_Records contained in a dataset_.
____

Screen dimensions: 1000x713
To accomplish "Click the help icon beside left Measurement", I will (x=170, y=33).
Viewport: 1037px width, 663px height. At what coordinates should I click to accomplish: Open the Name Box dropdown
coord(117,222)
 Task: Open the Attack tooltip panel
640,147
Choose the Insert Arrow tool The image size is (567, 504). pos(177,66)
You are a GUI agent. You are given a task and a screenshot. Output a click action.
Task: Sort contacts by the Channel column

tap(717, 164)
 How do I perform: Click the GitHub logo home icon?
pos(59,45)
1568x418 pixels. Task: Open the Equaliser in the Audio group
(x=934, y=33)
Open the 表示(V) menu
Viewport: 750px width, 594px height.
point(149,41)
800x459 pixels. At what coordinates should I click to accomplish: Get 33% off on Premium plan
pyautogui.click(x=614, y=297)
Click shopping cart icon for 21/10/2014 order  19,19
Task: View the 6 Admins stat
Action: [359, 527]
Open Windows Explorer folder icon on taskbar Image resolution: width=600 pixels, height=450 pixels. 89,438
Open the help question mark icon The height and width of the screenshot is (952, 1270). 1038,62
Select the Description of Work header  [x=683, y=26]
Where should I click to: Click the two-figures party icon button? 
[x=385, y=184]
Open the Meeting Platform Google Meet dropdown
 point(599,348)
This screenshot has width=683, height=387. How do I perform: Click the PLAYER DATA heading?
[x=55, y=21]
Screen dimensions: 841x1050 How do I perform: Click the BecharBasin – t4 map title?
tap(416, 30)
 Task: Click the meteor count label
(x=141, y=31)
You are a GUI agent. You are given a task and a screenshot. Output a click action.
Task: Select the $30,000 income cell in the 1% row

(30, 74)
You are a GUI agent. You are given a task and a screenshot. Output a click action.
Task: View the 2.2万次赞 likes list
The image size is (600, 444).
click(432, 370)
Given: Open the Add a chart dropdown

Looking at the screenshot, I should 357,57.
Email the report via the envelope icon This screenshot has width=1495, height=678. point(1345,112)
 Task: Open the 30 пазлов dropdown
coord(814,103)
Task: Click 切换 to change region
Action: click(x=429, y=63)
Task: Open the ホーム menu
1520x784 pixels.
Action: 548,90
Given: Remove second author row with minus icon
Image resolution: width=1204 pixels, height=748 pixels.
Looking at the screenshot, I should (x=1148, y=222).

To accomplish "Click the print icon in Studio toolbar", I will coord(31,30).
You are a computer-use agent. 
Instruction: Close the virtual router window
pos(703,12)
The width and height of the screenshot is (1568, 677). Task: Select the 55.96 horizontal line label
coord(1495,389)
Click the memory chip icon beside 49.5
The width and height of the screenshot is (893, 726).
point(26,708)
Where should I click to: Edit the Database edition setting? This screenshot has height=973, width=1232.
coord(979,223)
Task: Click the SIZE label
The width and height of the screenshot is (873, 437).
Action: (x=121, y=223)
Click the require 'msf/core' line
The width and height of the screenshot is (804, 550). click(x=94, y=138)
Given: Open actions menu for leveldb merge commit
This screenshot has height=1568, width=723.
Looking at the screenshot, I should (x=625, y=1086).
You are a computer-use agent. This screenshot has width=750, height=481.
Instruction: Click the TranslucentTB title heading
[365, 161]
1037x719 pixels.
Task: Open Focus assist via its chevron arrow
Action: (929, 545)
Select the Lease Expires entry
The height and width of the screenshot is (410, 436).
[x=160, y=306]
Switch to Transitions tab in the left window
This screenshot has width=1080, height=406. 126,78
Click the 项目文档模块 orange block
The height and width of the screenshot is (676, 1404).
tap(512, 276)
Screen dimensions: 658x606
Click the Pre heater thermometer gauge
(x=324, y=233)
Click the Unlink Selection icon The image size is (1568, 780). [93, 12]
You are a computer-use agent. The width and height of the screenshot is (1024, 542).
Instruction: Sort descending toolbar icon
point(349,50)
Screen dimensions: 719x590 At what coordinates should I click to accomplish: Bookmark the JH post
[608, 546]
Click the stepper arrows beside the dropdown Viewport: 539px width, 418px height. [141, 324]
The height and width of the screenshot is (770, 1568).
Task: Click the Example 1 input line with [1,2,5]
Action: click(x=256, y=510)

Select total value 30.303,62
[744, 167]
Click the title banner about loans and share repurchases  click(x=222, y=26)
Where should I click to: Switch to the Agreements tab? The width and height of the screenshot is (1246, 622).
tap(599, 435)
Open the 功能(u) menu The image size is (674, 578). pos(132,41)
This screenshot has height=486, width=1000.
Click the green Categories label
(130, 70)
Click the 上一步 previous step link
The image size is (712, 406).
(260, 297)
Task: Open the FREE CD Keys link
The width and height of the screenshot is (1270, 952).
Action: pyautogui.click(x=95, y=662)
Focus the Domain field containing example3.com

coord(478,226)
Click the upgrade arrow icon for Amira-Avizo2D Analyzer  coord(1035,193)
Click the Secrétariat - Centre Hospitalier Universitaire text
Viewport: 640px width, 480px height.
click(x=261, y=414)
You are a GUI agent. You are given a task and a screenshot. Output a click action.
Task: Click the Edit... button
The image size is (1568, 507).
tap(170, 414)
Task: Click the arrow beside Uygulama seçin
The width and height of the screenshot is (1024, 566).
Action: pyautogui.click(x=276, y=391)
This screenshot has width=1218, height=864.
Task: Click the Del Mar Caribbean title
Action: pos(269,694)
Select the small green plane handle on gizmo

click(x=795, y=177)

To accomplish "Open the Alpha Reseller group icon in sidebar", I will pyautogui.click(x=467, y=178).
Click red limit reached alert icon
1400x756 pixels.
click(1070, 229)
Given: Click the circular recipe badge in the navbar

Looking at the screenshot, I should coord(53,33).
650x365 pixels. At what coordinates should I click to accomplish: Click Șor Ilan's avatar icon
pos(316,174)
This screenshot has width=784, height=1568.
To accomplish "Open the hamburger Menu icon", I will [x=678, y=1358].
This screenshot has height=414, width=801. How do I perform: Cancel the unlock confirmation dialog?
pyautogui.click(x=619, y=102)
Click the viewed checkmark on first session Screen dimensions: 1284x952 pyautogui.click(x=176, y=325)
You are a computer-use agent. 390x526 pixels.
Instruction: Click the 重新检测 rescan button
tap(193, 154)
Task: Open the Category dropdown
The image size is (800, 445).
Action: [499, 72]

____

_Task directions_. Beginning with the very first line of the records above, please retype each line through the one that has "Email the report", and add nothing.

_Result for this task_.
Screen dimensions: 1000x713
To accomplish "Click the help icon beside left Measurement", I will (x=170, y=33).
Viewport: 1037px width, 663px height. At what coordinates should I click to accomplish: Open the Name Box dropdown
coord(117,222)
 Task: Open the Attack tooltip panel
640,147
Choose the Insert Arrow tool The image size is (567, 504). pos(177,66)
You are a GUI agent. You are given a task and a screenshot. Output a click action.
Task: Sort contacts by the Channel column

tap(717, 164)
 How do I perform: Click the GitHub logo home icon?
pos(59,45)
1568x418 pixels. Task: Open the Equaliser in the Audio group
(x=934, y=33)
Open the 表示(V) menu
Viewport: 750px width, 594px height.
point(149,41)
800x459 pixels. At what coordinates should I click to accomplish: Get 33% off on Premium plan
pyautogui.click(x=614, y=297)
Click shopping cart icon for 21/10/2014 order  19,19
Task: View the 6 Admins stat
Action: [359, 527]
Open Windows Explorer folder icon on taskbar Image resolution: width=600 pixels, height=450 pixels. 89,438
Open the help question mark icon The height and width of the screenshot is (952, 1270). 1038,62
Select the Description of Work header  [x=683, y=26]
Where should I click to: Click the two-figures party icon button? 
[x=385, y=184]
Open the Meeting Platform Google Meet dropdown
 point(599,348)
This screenshot has width=683, height=387. How do I perform: Click the PLAYER DATA heading?
[x=55, y=21]
Screen dimensions: 841x1050 How do I perform: Click the BecharBasin – t4 map title?
tap(416, 30)
 Task: Click the meteor count label
(x=141, y=31)
You are a GUI agent. You are given a task and a screenshot. Output a click action.
Task: Select the $30,000 income cell in the 1% row

(30, 74)
You are a GUI agent. You are given a task and a screenshot. Output a click action.
Task: View the 2.2万次赞 likes list
The image size is (600, 444).
click(432, 370)
Given: Open the Add a chart dropdown

Looking at the screenshot, I should 357,57.
Email the report via the envelope icon This screenshot has width=1495, height=678. point(1345,112)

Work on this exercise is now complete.